Company Compensates Families of Fatal Elevator Crash Victims

Family members of three of the victims of a fatal elevator crash at a Phnom Penh building site last week said Sunday that they had accepted compensation from the construction company and would not file complaints with police.

Four men had been on board the crude elevator at the 11-story condominium in Chamkar Mon district’s Tuol Tumpoung II commune on Thursday morning when its cable snapped, sending them plummeting four stories.

A police officer stands near a construction site in Phnom Penh where three men died when an elevator cable snapped on Thursday. (Siv Channa/The Cambodia Daily)
A police officer stands near a construction site in Phnom Penh where three men died when an elevator cable snapped on Thursday. (Siv Channa/The Cambodia Daily)

Two of the men, construction worker Vann Saroeun, 18, and coffee seller Ly Long, 41, died at the scene, while another laborer, Mead Soeung, 16, succumbed to his injuries at the Khmer-Soviet Friendship Hospital. Only Ath Heab, an 18-year-old construction worker, survived. His right arm was completely severed in the crash and he remains in critical condition at the hospital.

Commune police chief Ing Dara said the construction company had compensated the families of the deceased men and Mr. Heab. He said he did not know the name of the firm, nor the amount of compensation paid.

Bin Socchy, deputy director of the municipal land management department, also said he did not know the company’s name. “The construction site will remain closed until the case has been resolved,” he said.

A press release posted to the department’s Facebook page identified the owner of the building as Ung Chunkeng.

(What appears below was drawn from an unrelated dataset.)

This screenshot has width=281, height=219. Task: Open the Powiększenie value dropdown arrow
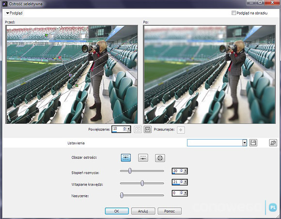(129, 129)
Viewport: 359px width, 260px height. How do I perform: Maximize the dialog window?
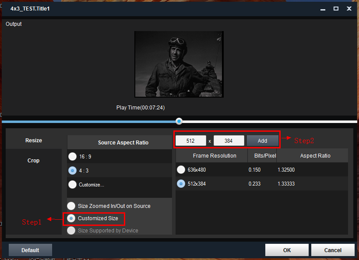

Nhem Oeng, 58, the father of Mr. Heab, said Sunday that a representative of the construction company paid his family $8,000 on Saturday.

“I decided not to file a complaint [with police] because the company offered compensation to cover the treatment of my son,” he said.

Muon Phiek, 29, the sister of Mead Soeung, said the company paid her $15,000 on the evening of the accident, along with $700 to cover funeral expenses and the cost of transporting her teenage brother’s body to her family home in Kompong Thom province.

Ly Long’s widow, Kang Chanthou, 41, said the company offered her far less, just $1,100 in compensation for the coffee seller’s death.

“[The company] said my husband did not work at the site and should not have been at the site,” she said.

All of the family members said they were told not to name the construction company, and were not planning to file complaints with police. Relatives of Vann Saroeun could not be reached.

Chea Meth, a deputy prosecutor at the Phnom Penh Municipal Court who visited the construction site on Thursday, said Sunday that even if the victims’ families did not file complaints, the court’s investigation into the elevator crash would continue.

“We are still investigating,” he said. “We will decide whether we have to lay charges or not, whether it is unintentional murder or something else.”